Questions re: moving from metamorph to cell profiler

cellprofiler

#1

I am hoping to get some help with some basic usability/transition issues in analyzing metamorph/metafluor images. I have read the manual in detail, and hope that I have not missed the answers to the following questions:

  1. pixel values - I am collecting 12 and 16 bit data, yet the data all seem to be floating point data well less than 1. What conversion is being made, and is this optional?

  2. image files names - I have a large number of tif files produced by metafluor that have the structure red.001, red.002, green.001, etc. Is there any way for cell profiler to recognize these files as images or do I have to rename them all as tifs?

  3. Object count information - my first application with this program is to count living and cells using 3 stains: all nuclei (Hoechst), living cells (calcein) and dead nuclei (propidium). Two issues arise from my efforts so far:
    a. where is the object count information from IdentifyPrimary and IdentifySecondary stored and how do I get at it?
    b. In my images. there are often nuclei (hoechst image) from dead cells that have no surrounding cytoplasm (calcein image). the nuclei are being correctly identified with IdentifyPrimary, but IdentifySecondary on the calcein image is incorrectly creating an object around every primary object. How can I stop this happening?

  4. Finally (sorry for the long post), I am getting an error message with IdentifySecondary that I cannot solve: “the object outlines were not calculated by the IdentifySecondary modue, so these images were not saved to the handles structure…”. What am I setting incorrectly?

thanks for everyone’s help.
Jeremy Marks
University of Chicago


#2
  1. CellProfiler represents images internally with floating point values between 0.0-1.0. 12-bit data is usually stored in 16-bit formats, so data read from 12-bit images will often look very dim, because the maximum value in thos e images is 2^12 / 2^16. Use the RescaleIntensity module to put it in a more reasonable range.

  2. My experiments just now lead me to believe that Matlab will automatically recognize the file format, so there shouldn’t be any need to rename the files.

3a) The ExportData tool can be used to get the counts from the per-image data. You can also add an ExportToExcel module to your pipeline.

3b) Is the IdentifySecondary module creating a large object, or one that just overlaps the nucleus? You could use CalculateRatios and FilterObjects to remove cells whose Cell area to Nuclear area ratio is too close to 1.

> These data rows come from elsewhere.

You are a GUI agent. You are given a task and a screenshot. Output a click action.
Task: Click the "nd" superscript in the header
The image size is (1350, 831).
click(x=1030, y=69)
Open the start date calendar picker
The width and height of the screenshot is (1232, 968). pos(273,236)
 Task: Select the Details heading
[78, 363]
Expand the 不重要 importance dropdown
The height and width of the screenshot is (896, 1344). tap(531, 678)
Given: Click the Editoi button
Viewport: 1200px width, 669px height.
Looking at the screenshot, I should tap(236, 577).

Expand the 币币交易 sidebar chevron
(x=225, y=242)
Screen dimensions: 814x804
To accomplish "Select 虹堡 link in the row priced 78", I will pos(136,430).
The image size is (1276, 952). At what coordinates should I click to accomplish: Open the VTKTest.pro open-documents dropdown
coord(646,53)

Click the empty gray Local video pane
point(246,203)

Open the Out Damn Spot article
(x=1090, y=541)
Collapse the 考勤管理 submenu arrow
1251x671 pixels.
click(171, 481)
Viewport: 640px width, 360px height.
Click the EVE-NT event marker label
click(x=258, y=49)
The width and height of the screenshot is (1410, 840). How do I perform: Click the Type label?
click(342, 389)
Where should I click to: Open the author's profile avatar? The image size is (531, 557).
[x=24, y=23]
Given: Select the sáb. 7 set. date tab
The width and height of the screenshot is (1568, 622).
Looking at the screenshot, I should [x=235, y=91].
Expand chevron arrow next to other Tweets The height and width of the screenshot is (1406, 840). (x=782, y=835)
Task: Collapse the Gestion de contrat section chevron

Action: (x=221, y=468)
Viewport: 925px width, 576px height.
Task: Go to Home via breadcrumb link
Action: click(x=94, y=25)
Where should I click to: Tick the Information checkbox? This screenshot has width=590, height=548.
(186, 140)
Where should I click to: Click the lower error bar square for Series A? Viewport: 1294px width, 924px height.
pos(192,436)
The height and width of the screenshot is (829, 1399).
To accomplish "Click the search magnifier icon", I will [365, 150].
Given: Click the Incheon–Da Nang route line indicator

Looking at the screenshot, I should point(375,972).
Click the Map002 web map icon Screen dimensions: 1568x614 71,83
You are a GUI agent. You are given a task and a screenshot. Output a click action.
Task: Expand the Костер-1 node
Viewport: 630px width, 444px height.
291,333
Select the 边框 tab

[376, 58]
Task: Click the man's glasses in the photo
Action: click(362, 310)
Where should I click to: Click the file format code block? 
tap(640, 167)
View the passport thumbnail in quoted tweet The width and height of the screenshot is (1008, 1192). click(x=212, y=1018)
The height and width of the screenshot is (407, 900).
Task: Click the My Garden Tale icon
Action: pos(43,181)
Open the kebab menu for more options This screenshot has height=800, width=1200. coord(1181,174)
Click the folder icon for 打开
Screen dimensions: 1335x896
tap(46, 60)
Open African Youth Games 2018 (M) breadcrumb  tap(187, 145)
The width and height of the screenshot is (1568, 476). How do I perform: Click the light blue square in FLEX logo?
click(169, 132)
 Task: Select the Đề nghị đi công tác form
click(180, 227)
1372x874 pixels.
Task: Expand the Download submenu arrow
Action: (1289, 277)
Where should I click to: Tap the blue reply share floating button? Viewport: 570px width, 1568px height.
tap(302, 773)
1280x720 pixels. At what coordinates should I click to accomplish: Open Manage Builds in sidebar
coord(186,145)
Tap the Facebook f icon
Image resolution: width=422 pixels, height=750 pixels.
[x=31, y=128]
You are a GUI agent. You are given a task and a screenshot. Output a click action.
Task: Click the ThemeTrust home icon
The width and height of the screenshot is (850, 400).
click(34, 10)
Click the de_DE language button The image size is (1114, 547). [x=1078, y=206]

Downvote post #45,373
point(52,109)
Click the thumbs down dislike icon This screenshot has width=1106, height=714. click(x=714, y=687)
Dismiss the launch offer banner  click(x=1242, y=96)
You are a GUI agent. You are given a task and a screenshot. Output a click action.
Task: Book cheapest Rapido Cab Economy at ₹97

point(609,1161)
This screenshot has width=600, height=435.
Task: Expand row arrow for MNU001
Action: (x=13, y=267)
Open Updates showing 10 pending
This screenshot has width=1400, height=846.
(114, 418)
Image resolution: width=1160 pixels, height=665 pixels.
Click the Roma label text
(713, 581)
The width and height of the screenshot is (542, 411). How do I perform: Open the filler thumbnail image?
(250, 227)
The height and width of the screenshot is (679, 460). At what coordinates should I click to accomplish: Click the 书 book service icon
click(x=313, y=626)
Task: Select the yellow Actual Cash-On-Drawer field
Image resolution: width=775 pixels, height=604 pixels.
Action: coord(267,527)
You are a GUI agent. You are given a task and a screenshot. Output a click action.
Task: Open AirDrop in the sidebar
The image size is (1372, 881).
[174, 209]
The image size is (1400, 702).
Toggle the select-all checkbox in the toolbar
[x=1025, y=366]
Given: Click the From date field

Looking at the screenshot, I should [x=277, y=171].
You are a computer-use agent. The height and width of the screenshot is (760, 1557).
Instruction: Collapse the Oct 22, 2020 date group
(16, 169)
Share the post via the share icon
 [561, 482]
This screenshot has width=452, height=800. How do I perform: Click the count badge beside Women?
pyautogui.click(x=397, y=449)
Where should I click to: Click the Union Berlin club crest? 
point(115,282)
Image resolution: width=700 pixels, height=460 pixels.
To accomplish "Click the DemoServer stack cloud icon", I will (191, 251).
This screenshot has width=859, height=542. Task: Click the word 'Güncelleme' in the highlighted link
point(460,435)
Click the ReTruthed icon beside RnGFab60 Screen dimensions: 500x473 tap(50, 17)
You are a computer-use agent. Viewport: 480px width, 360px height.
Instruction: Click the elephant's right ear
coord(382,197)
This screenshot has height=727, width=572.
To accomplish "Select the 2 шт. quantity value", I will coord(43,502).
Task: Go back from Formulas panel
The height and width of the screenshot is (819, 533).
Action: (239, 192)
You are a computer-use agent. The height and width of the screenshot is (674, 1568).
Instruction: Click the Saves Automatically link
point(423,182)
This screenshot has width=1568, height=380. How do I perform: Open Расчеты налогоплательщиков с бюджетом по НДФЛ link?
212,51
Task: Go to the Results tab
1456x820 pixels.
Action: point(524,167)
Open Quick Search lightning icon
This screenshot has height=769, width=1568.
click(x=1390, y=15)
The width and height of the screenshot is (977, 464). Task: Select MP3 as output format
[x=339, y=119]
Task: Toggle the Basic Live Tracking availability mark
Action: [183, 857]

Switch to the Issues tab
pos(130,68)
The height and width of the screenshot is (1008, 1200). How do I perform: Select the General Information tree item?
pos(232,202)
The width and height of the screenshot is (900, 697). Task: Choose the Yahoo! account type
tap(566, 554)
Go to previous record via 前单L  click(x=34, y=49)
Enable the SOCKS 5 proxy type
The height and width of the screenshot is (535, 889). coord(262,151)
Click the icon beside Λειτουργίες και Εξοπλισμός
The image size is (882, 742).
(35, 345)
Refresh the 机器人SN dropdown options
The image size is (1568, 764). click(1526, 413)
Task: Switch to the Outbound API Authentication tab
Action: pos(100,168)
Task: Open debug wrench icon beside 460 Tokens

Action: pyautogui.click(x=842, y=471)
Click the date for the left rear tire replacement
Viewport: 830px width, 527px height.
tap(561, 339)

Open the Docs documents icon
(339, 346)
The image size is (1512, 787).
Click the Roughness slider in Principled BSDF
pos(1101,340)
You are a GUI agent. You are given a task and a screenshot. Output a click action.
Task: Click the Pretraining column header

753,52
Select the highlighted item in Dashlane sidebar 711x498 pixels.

  1. What do you have in the “What do you want to call the outlines…?” entry of the IdentifySecondary module?

Hope this helps,
Ray Jones


#3

Thank you very much for your help. Actually, since my clueless newbie post at the end of March, I have figured out how to make the program work quite well using my metamorph files.
We are having one vexing problem, however, and that is with the pipeline running slower and slower as it goes through image sets. If often just runs out of gas after processing 25-40 image sets. When the program does run out of gas, there is a constant stream of messages that go scrolling by in the matlab window, suggesting we’re runnng out of window handles. But all we’re doing is loading 3 images in a set and doing some identify primary, identify secondary, filtering and counting.
This is a big problem, because we have hundred of images to count, and the ability to work through high numbers of images is one of the attractions of this program.

I think this has to be a memory issue, but whether it’s a memory leak in the pipeline or insufficient memory in the system (we’ve got 512 MB on an 5 yr old system running XP SP2) I don’t know. Using the restart command does enable us to get through our images, but someone needs to sit by the machine to restart the analysis every 20 min, which seems too bad.
I am happy to post the pipleline if anyone thinks the problem is in how it’s set up. Or are there memory management switches to set? Any suggestions people have would be very much appreciated.
thanks for your help.
Jeremy Marks


#4

I don’t know of a particular memory leak in CP, but it’s possible there is one.

Do you have the modules set to display while the pipeline runs? Turning this off can improve speed, and if there’s a leak somewhere in the matlab (rather than CP) code, this may avoid it.

Another workaround would be to use CreateBatchFiles to split your set into a set of smaller groups, and run them on the local machine (or cluster, if you have one). Each script will run independently, restarting matlab in between.

Finally, please do send the pipeline and a couple of example image sets to me: thouis@broad.mit.edu

I’ll duplicate those images a few hundred times and try the pipeline myself.


#5

thank you very much for your instantaneous reply! And thanks for taking the time to reply to both threads.
Could you please tell me how I turn off image display while the pipeline runs?
I will send you an image set and the pipeline tomorrow.
I will read about CreateBatchFiles and give that a shot as well.
thanks again.


#6

You can turn off the display in the File->Set Preferences window, under “Display Mode”


#7

I ran into the same problem and was crashing after 70 images…Turning off the display setting fixed it and made my analysis run much faster.